-------- Te lezen tekst

ECLI:NL:RBDHA:2023:8520

Rechtbank Den Haag

Datum uitspraak
31 mei 2023
Publicatiedatum
13 juni 2023
Zaaknummer
NL23.3180
Instantie
Rechtbank Den Haag
Type
Uitspraak
Rechtsgebied
Bestuursrecht; Vreemdelingenrecht
Procedures
  • Eerste aanleg - enkelvoudig
Rechters
Vindplaatsen
  • Rechtspraak.nl
AI samenvatting door LexboostAutomatisch gegenereerd

Terugkeerbesluit en inreisverbod voor vreemdeling zonder verblijfsrecht in Nederland

In deze zaak heeft de Rechtbank Den Haag op 31 mei 2023 uitspraak gedaan in een bestuursrechtelijke procedure betreffende een terugkeerbesluit en een inreisverbod opgelegd aan een eiser met de Oezbeekse nationaliteit. Eiser was op 24 januari 2023 door de arbeidsinspectie aangetroffen terwijl hij onrechtmatig in Nederland verbleef. De Staatssecretaris van Justitie en Veiligheid had hem een terugkeerbesluit opgelegd met een vertrektermijn van vier weken en een inreisverbod voor de duur van één jaar. Eiser heeft tegen dit besluit beroep ingesteld, maar is niet verschenen op de zitting. De rechtbank heeft overwogen dat het aan eiser was om aan te tonen dat hij verblijfsrecht had in Polen, wat hij niet heeft gedaan. De rechtbank oordeelde dat de verweerder niet in strijd heeft gehandeld met het zorgvuldigheids- en motiveringsbeginsel, aangezien eiser niet kon bewijzen dat hij rechtmatig verblijf had in Polen. Eiser voerde aan dat het gelijkheidsbeginsel was geschonden, omdat andere vreemdelingen in vergelijkbare situaties anders behandeld waren. De rechtbank verwierp deze stelling, omdat de omstandigheden van eiser anders waren en verweerder de bevoegdheid had om een terugkeerbesluit en inreisverbod op te leggen. De rechtbank concludeerde dat het beroep ongegrond was en dat er geen aanleiding was voor een proceskostenveroordeling. De uitspraak is openbaar gemaakt op 31 mei 2023.

Uitspraak

RECHTBANK DEN HAAG

Zittingsplaats Utrecht Bestuursrecht zaaknummer: NL23.3180
uitspraak van de enkelvoudige kamer in de zaak tussen

[eiser] , eiser V-nummer: [V-nummer]

(gemachtigde: mr. A.D. Kupelian),
en
de Staatssecretaris van Justitie en Veiligheid, verweerder (gemachtigde: mr. J. Vreijsen).

----------------

__Opdracht__
Noem alle beginselen die in de uitspraak bij naam worden genoemd. Baseer je uitsluitend op de uitspraak.

-------- Gegevens

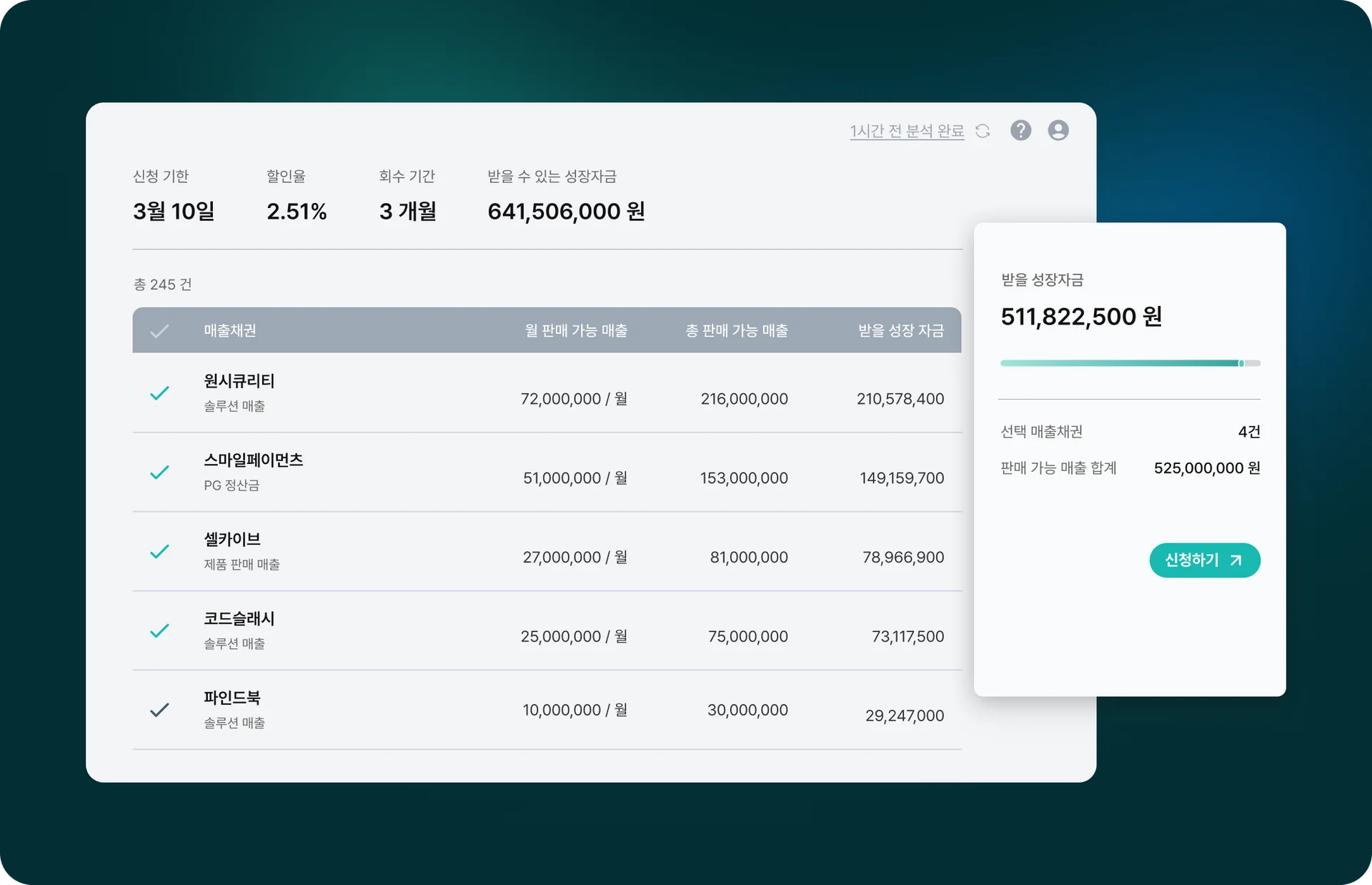This screenshot has width=1372, height=885.
Task: Click the arrow icon on 신청하기 button
Action: tap(1236, 560)
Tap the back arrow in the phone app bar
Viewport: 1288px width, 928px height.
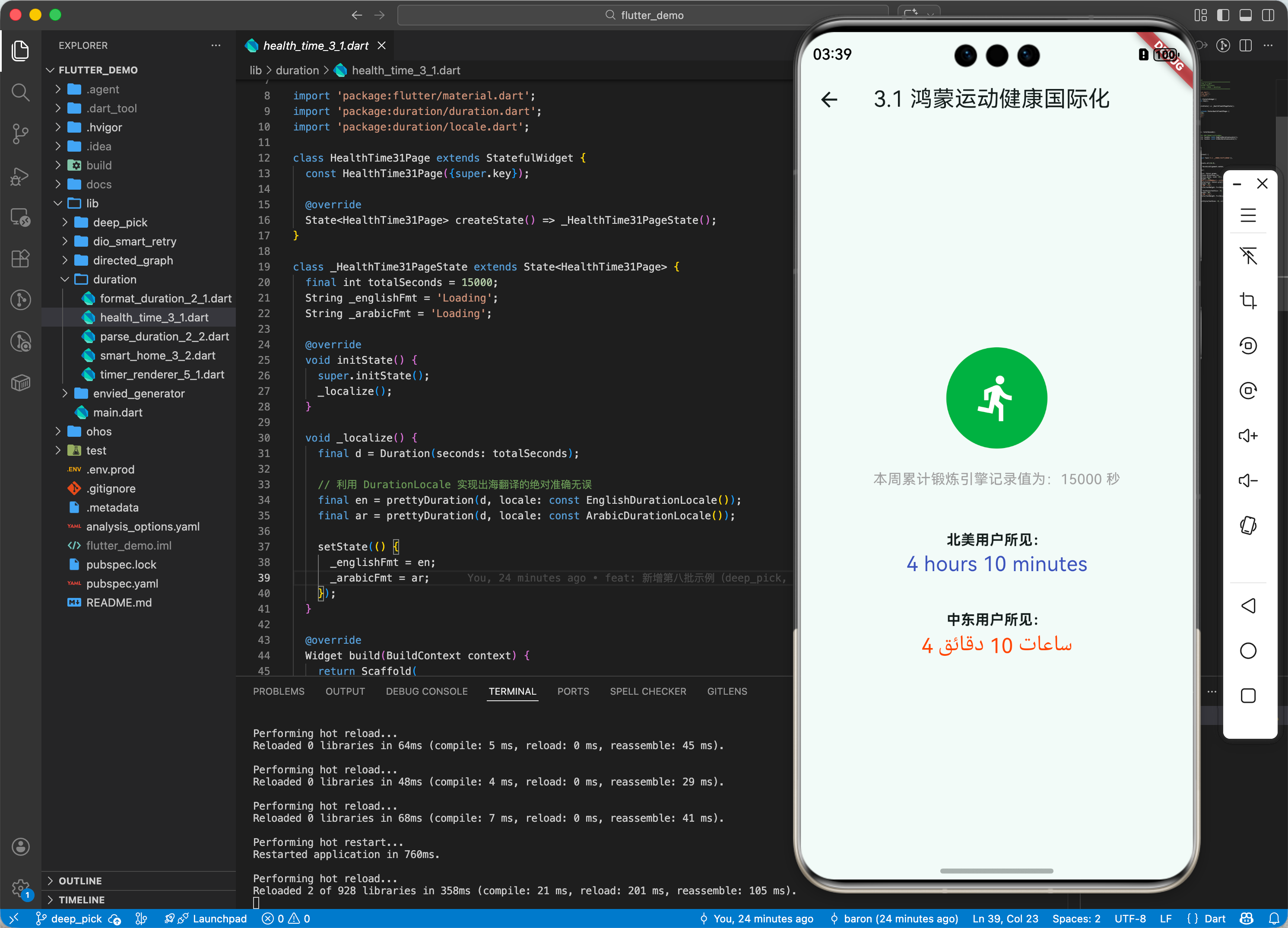point(829,100)
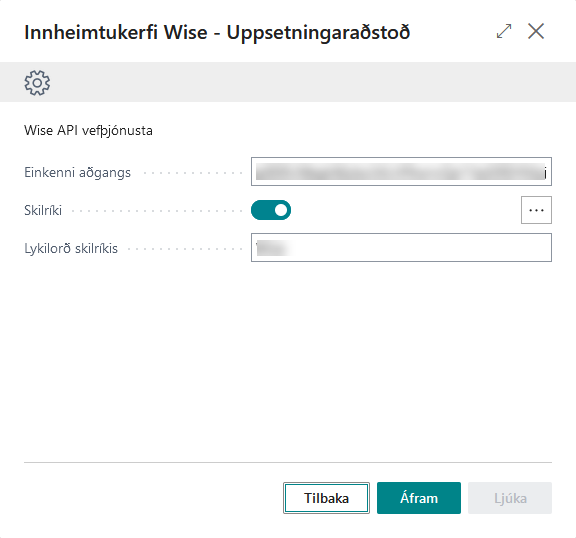
Task: Toggle the Skilríki switch off
Action: click(271, 210)
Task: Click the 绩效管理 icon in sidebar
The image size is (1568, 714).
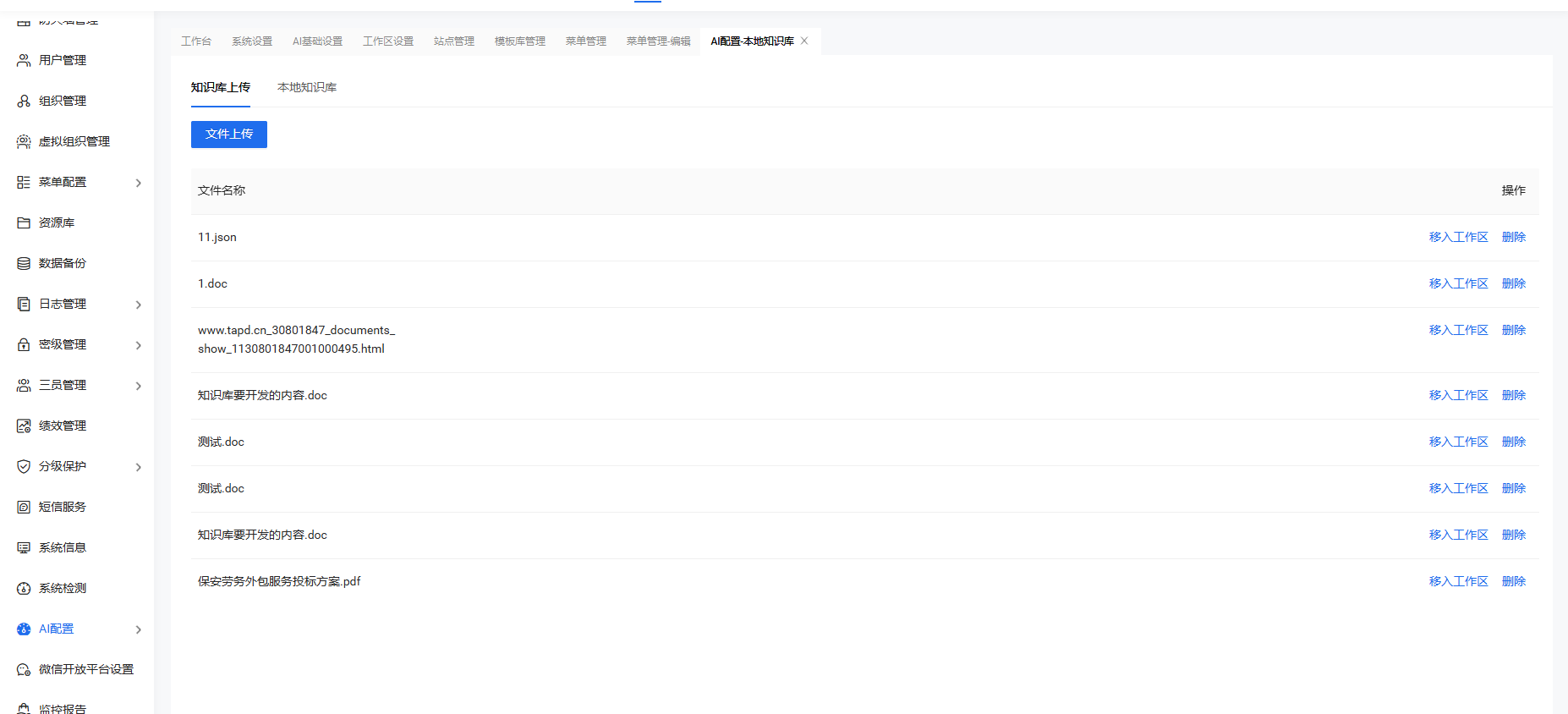Action: pos(24,426)
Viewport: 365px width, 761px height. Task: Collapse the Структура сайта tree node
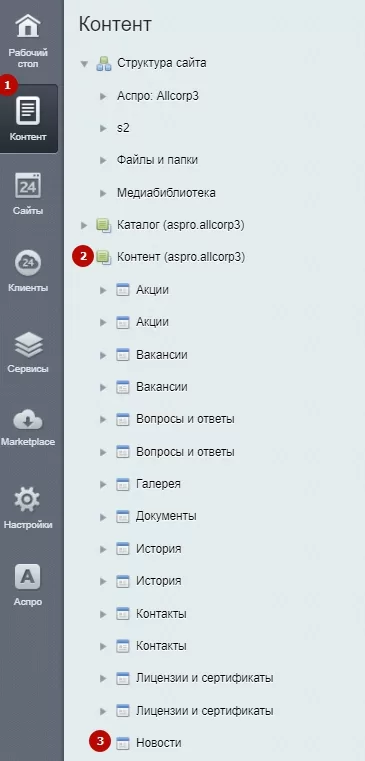(84, 64)
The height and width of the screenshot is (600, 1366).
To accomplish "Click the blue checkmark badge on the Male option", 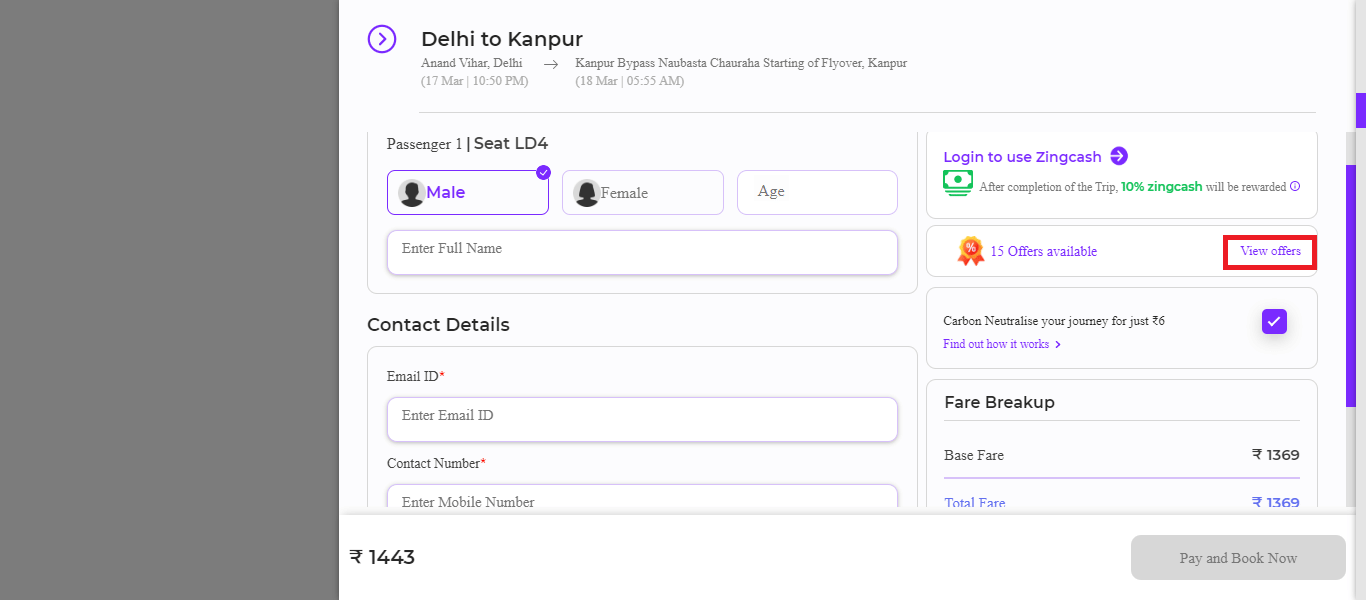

----------------

__Verwacht antwoord__
Het zorgvuldigheidsbeginsel, het motiveringsbeginsel en het gelijkheidsbeginsel.